• _Directions_:
A) In the tree-planting report, which river's siltation is compounded by repeated burning?
B) Reproduce the stretch of the tree-planting report from "Even when it" through "whim of terrain.".

• _Source text_:

* * * * *

The ground is in a constant saturated state ranging from clutching mud
that weighs down shoes when it's not raining to the most slippery natural
substance imaginable during or immediately after arroyo-filling showers.
Even when it is possible to walk on flat ground without sliding, the
slightest rise on a path causes feet to yield so fast it can result in a
face-forward fall. Human and animal tracks turn into skid marks. Steep
hillsides are nearly impossible to climb without using a stick to jam deep
into the ground in front or grabbing onto trees and bushes. A misstep or
broken branch can initiate a quick uncontrollable descent that only stops
by a whim of terrain.
The sky is mainly overcast with bright white-gray covering clouds. When
the sun burns through it is roasting, raising already hot air another
fifteen or twenty degrees. Sweat can break out unpredictably even when
sitting. But so can magnificently luxurious breezes that exalt the human
gift of a sensuous body. It is an amazing transition after being slowed to
a shuffle by the heat to suddenly feel the arousal of cooler air.
Alternating rain and heat have been intensely greenhouse-like for our
plantings of native trees. When hand-watered during the dry season in the
actual greenhouse where they were grown or in field sites they progressed
fairly slowly. Now they seem to be racing each other both indoors and out.
Stems and leaves of Guachapelli and Cedro trees poked a foot or more out
of the top of netting supported by stakes that protected them from
nibbling cows in the dry months. Their protruding heads are the most
evocative visual symbol of what rain can do for our work. Longer stakes to
heighten the netting and a wider protective enclosure have had to be made
for these saplings, and chest-high circles of thorny brush have been
placed around some others. How much more will they grow during two more
months of rain and water saturated soil? In this site the trees were
planted on both sides of a gully alternating in a crisscross pattern for
several hundred feet that can be a perfect model for preventing erosion in
the future.
Results aren't always this good. In a few places farm tenants and workers
have burned fields where trees were planted in their habitual passion to
clear ground or to follow the traditional slash and burn technique for
enriching nutrient poor former ocean bottom clay soil for growing corn. It
was a reasonable technique in former times when growing plots were moved
each year to give the land time to heal and not revisited immediately, but
now farm land is closed in by property lines. Repeated burning in the same
place every year is a major contributor to the surficial erosion that is
ruining soil, creating gullies and slides, and compounding siltation of
the Rio Chone river.
Cows, horses, and burros were sometimes put into fields where there were
tree saplings. Newly planted trees receive regular watering during the dry
months and appear to grazing animals as the only green fodder available.
Plants vanished into parched hungry mouths if they weren't individually
fenced.
It is more time-wasting to locate landowners and gain their cooperation to
plant trees in the first place than we would have wished. Most employ
tenants to farm and don't live on their property. Once they are found most
sites turn out well, but sometimes owners who are willing to participate
and sign contracts that trees will not be destroyed or cut don't pass this
information on to the workers who actually carry out burning or leave
gates open for grazing.
Heather Crawford explained these problems to me and Patrick Wylie, her
replacement after this month as Field Projects Manager, while showing some
bamboo watering tubes that were missing their plants. We were all
disheartened because it was in the Maria Dolores farming barrio where
erosion is particularly critical, and the owner had agreed not to disturb
the plants.

* * * * *

• _Information provided_:
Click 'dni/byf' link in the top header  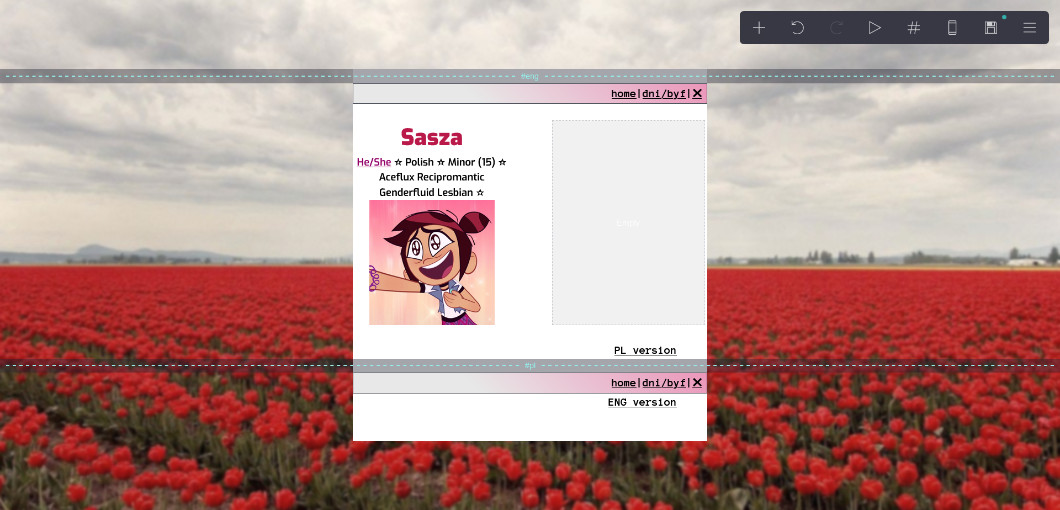(664, 94)
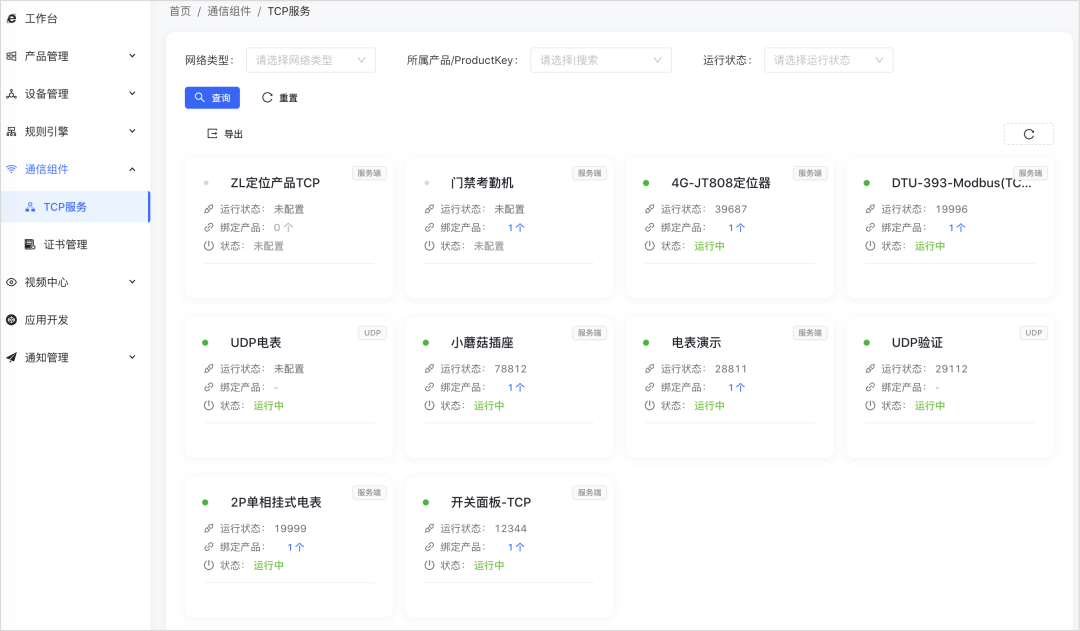The width and height of the screenshot is (1080, 631).
Task: Click the green status dot on 4G-JT808定位器
Action: click(646, 183)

* * * * *

• _Solutions_:
A) The Rio Chone river.

B)
Even when it is possible to walk on flat ground without sliding, the
slightest rise on a path causes feet to yield so fast it can result in a
face-forward fall. Human and animal tracks turn into skid marks. Steep
hillsides are nearly impossible to climb without using a stick to jam deep
into the ground in front or grabbing onto trees and bushes. A misstep or
broken branch can initiate a quick uncontrollable descent that only stops
by a whim of terrain.